For dessert, we ordered the only homemade item on the menu, pumpkin streusel, which faintly echoed the flavors and texture of the sweet-potato gratin, an appropriately autumnal coda to the meal.

Rumours East, with all its brooding colors and original fireplaces, offers a cozy refuge on a cold evening, but come spring, it will be just as easy to describe the restaurant as the place to while away the lengthening days while sipping from any of the 100 wines on the very accessible list. Out back, a sprawling brick patio offers comfortable and ample seating at tables—and in swinging chairs suspended from the beams of an arbor that mirrors the Victorian roofline. In this urban oasis, bordered with rose bushes, a kitchen garden provides herbs, tomatoes and other fresh foods for Borda’s seasonal repertoire. Construction is almost complete on a massive outdoor grill, where Borda, a native Argentine, will bring his South American culinary background to bear on a repertoire of grilled meats.

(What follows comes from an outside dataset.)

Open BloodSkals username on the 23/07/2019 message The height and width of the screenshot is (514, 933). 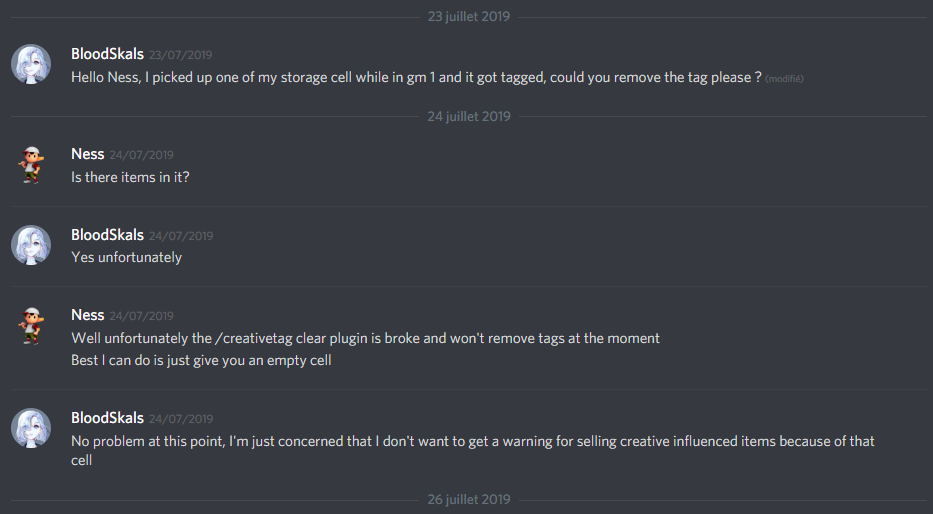tap(107, 54)
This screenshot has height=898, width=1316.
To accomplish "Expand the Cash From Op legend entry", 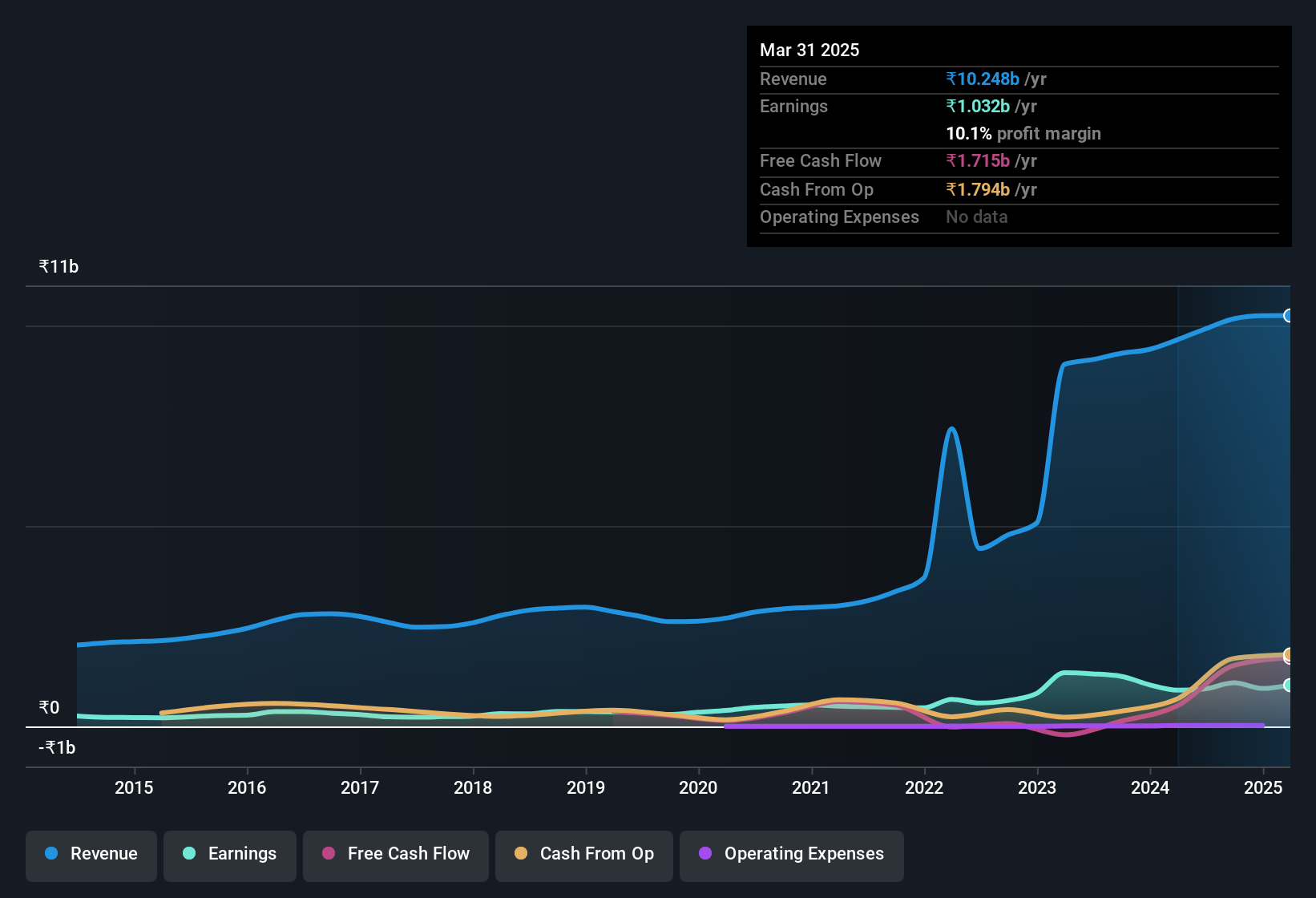I will tap(583, 854).
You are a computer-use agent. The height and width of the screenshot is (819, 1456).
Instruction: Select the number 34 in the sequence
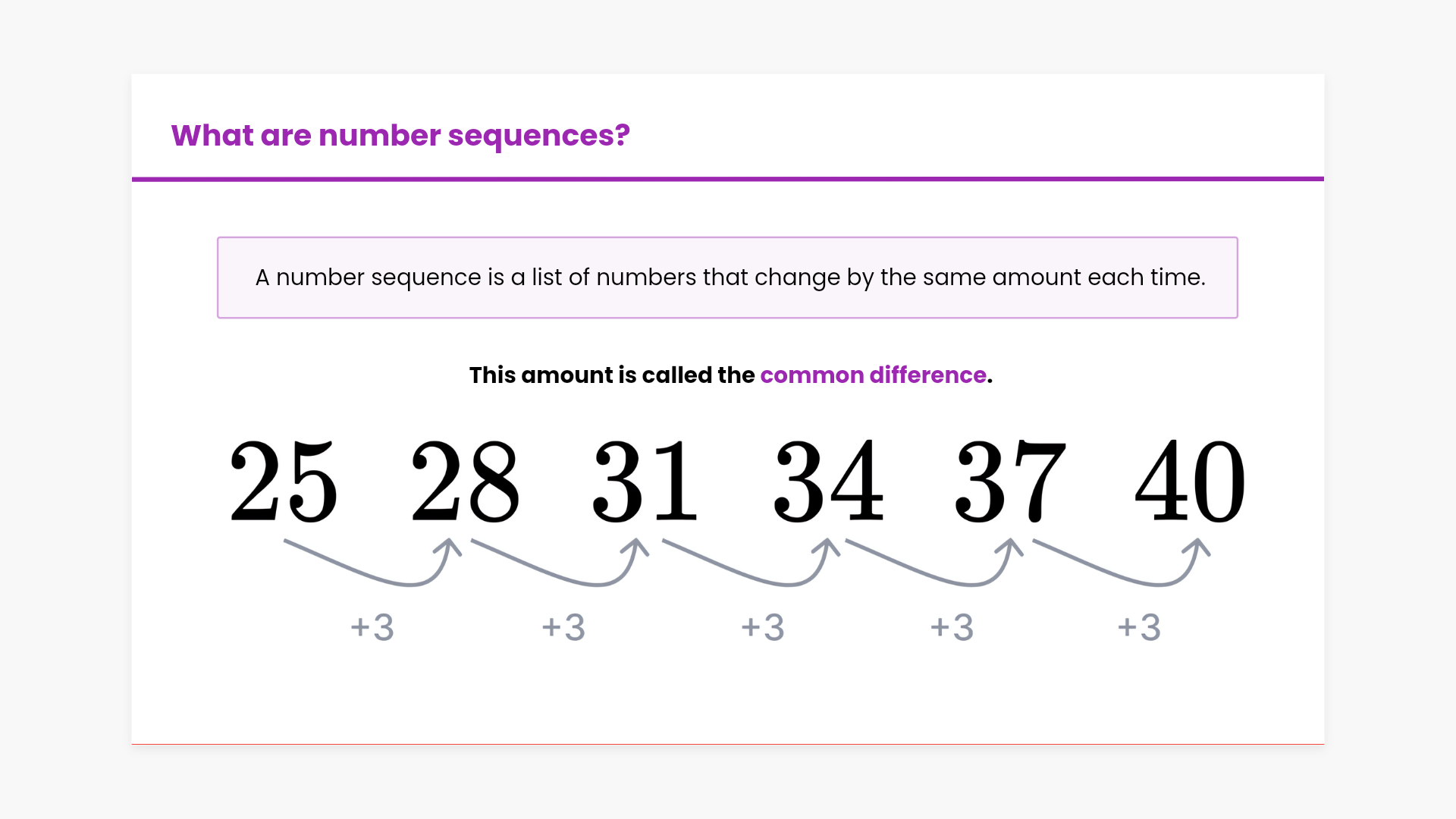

Rumours East recently opened for weekend brunch-lunch, with a menu of quiche, omelets, paninis, shrimp and grits, soup and salad available 11 a.m. to 3 p.m. on Saturday and Sunday.

When the 12 South-based Art House and East Nashville-based Plowhaus Artists’ Cooperative merge in the coming months, uniting their studio and gallery spaces under one roof, the combined nonprofit organization probably will take up residence in East Nashville. So while art may have led the way to food at Rumours, food is leading the way to even more art at Rumours East. In both neighborhoods, the end result is a delicious boost to the there there.

Rumours East opens for dinner at 5 p.m. Tuesday through Sunday and serves brunch 11 a.m. to 3 p.m. Saturday and Sunday. Rumours Wine & Art Bar is open 5 p.m. to midnight Monday through Saturday.